One glaring inconsistency in Davis's argument is that he says that the police convinced him of the need for 28 day detention. Yet those same police are now arguing for the need for 42 day detention. So he accepts their expert knowledge in the one case but not the other.
Davis says they were able to show him concrete evidence of the need for 28 days based on a particular terrorist plot but they would obviously show him the evidence that they wished to show him and which supported their argument.
We are told that it is the complexity of these cases that makes detention without charge necessary but terrorism cases are not uniquely complex.
Harold Shipman murdered far more people than the current crop of terrorists have so far done - more than 200. The investigation was extremely complex, involving exhumations and computer analysis. Admittedly, the latter was not particularly challenging because Shipman was unaware that system files record the actual date you enter data on your computer regardless of the date you put on a document. But despite the complexity of the investigation, no extension of detention was either used or called for.
Computer analysis is not a unique feature of terrorist cases. It applies equally to many child pornography cases and many fraud cases. So if the need to analyse and decrypt hard disks is the key argument, why is the change of law applicable only to terrorist cases?
Davis describes 28 day detention as "a necessary evil". But as I wrote previously, once you accept a 'necessary evil' or 'the end justifying the means', you are just quibbling over details, not defending fundamental principles.
Those of us who defend fundamental legal principles have to be honest and say that it's possible that some people will die because the law was not draconian enough. (But that's not nearly as probable as the proponents of 42 days suggest).
No politician will have the courage to stand up and say this because they believe it would be unpopular with the public.
And the reason so many politicians are willing to trash civil liberties is because (a) they wish to avoid blame for any future attack and (b) they are more vulnerable to terrorist attack than the general public, in some cases living in a world of armour-plated cars and 24-hour personal protection.
Is it defensible to cling to ancient freedoms if there is even a possibility that some people may die as a result?
Well, British soldiers are dying every week in defence of those freedoms, or so we are constantly told by politicians. The deaths of civilians at home, who unlike the military have not volunteered to lay down their lives for freedom (any more than the civilians in Iraq whom we massacred), is seen as much more terrible and unacceptable. Yet it is interesting that so many surviving victims of 7/7 in London have stated their opposition to measures like detention without charge.
I was going to put some of these points in the comments on David Davis's blog. But then I looked at the Terms and Conditions on his website. Here's an abbreviated version:
"By posting messages, uploading files, inputting data or engaging in any other form of communication (individually or collectively "Communications") to or within the Site, you grant to David Davis for Freedom a perpetual, worldwide, irrevocable, unrestricted, non-exclusive, royalty-free license to use (including use for promotional and advertising purposes), copy, license, sublicense, adapt, distribute, display, publicly perform, reproduce, transmit, modify, edit and otherwise exploit such Communications and any ideas or original materials contained in such Communications, in all media now known or hereafter developed.

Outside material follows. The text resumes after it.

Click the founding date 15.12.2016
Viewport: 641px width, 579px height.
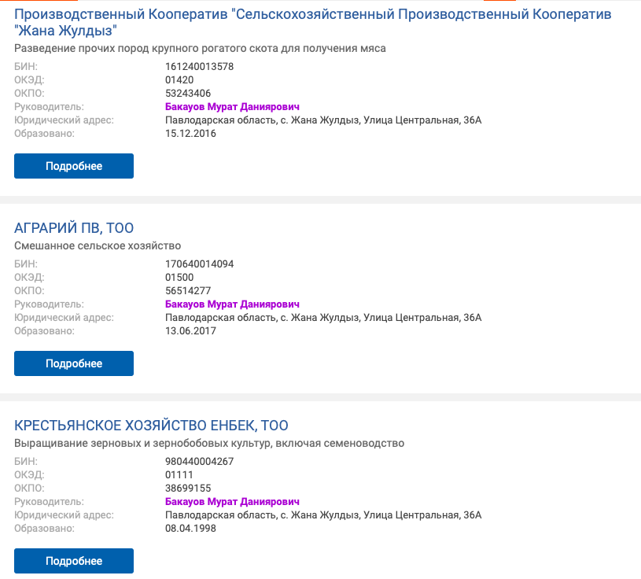[190, 134]
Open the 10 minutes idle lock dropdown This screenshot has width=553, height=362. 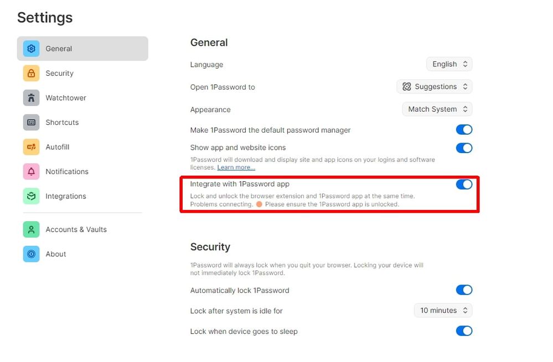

You waive all rights you may have to inspect and/or approve of any use by David Davis for Freedom of any material or idea submitted by you in any Communications or receive any compensation for such use. You waive all rights to any claim against David Davis for Freedom for any alleged or actual infringements of any proprietary rights, rights of privacy and publicity, moral rights, and rights of attribution in connection with such Communications." [My emphasis]
Waive all rights of privacy?
Waive all moral rights?
Oh, sod it! Just bang me up for 28 days, why don't you?